▸ Work instructions:
Copy out the material below verbatim, preserving every line in its original order.

▸ Provided data:
__________________________________________________

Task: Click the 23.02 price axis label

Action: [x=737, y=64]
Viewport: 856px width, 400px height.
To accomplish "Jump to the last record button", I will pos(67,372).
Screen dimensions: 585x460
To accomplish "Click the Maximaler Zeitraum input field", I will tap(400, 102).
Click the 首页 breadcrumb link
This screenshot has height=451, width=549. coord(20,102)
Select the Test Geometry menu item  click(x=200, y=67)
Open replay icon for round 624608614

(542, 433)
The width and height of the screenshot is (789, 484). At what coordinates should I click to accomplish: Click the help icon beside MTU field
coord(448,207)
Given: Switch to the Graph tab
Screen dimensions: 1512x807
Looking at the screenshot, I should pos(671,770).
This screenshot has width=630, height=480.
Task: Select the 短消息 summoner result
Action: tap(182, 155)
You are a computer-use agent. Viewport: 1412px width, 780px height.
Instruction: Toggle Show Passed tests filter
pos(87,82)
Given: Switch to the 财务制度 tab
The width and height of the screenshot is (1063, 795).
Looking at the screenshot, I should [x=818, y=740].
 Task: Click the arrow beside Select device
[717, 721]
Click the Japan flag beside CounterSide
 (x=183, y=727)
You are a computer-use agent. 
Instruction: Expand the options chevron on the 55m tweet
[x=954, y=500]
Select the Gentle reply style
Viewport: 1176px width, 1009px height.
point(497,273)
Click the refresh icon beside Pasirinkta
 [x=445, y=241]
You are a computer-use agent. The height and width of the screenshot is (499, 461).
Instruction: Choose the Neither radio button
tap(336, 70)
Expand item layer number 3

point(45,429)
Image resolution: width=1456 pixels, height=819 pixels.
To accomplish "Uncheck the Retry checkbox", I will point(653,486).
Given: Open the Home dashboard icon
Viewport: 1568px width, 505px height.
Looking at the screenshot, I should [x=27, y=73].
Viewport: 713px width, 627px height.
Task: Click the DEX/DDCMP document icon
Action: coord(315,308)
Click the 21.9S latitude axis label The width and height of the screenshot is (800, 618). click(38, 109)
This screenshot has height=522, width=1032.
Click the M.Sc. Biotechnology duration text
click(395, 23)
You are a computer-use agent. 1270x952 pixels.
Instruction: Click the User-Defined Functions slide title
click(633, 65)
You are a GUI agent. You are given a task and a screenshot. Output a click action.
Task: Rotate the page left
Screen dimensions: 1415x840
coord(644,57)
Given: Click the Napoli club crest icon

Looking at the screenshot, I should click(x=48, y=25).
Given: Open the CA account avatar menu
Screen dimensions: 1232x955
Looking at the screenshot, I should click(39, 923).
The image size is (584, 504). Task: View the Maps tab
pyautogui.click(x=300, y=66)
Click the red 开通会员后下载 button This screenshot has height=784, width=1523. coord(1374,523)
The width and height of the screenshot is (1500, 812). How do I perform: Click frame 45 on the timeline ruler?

__________________________________________________

▸ Response to the task:
Task: Click the 23.02 price axis label

Action: [x=737, y=64]
Viewport: 856px width, 400px height.
To accomplish "Jump to the last record button", I will pos(67,372).
Screen dimensions: 585x460
To accomplish "Click the Maximaler Zeitraum input field", I will tap(400, 102).
Click the 首页 breadcrumb link
This screenshot has height=451, width=549. coord(20,102)
Select the Test Geometry menu item  click(x=200, y=67)
Open replay icon for round 624608614

(542, 433)
The width and height of the screenshot is (789, 484). At what coordinates should I click to accomplish: Click the help icon beside MTU field
coord(448,207)
Given: Switch to the Graph tab
Screen dimensions: 1512x807
Looking at the screenshot, I should pos(671,770).
This screenshot has width=630, height=480.
Task: Select the 短消息 summoner result
Action: tap(182, 155)
You are a computer-use agent. Viewport: 1412px width, 780px height.
Instruction: Toggle Show Passed tests filter
pos(87,82)
Given: Switch to the 财务制度 tab
The width and height of the screenshot is (1063, 795).
Looking at the screenshot, I should [x=818, y=740].
 Task: Click the arrow beside Select device
[717, 721]
Click the Japan flag beside CounterSide
 (x=183, y=727)
You are a computer-use agent. 
Instruction: Expand the options chevron on the 55m tweet
[x=954, y=500]
Select the Gentle reply style
Viewport: 1176px width, 1009px height.
point(497,273)
Click the refresh icon beside Pasirinkta
 [x=445, y=241]
You are a computer-use agent. The height and width of the screenshot is (499, 461).
Instruction: Choose the Neither radio button
tap(336, 70)
Expand item layer number 3

point(45,429)
Image resolution: width=1456 pixels, height=819 pixels.
To accomplish "Uncheck the Retry checkbox", I will point(653,486).
Given: Open the Home dashboard icon
Viewport: 1568px width, 505px height.
Looking at the screenshot, I should [x=27, y=73].
Viewport: 713px width, 627px height.
Task: Click the DEX/DDCMP document icon
Action: coord(315,308)
Click the 21.9S latitude axis label The width and height of the screenshot is (800, 618). click(38, 109)
This screenshot has height=522, width=1032.
Click the M.Sc. Biotechnology duration text
click(395, 23)
You are a computer-use agent. 1270x952 pixels.
Instruction: Click the User-Defined Functions slide title
click(633, 65)
You are a GUI agent. You are given a task and a screenshot. Output a click action.
Task: Rotate the page left
Screen dimensions: 1415x840
coord(644,57)
Given: Click the Napoli club crest icon

Looking at the screenshot, I should click(x=48, y=25).
Given: Open the CA account avatar menu
Screen dimensions: 1232x955
Looking at the screenshot, I should click(39, 923).
The image size is (584, 504). Task: View the Maps tab
pyautogui.click(x=300, y=66)
Click the red 开通会员后下载 button This screenshot has height=784, width=1523. coord(1374,523)
The width and height of the screenshot is (1500, 812). How do I perform: Click frame 45 on the timeline ruler?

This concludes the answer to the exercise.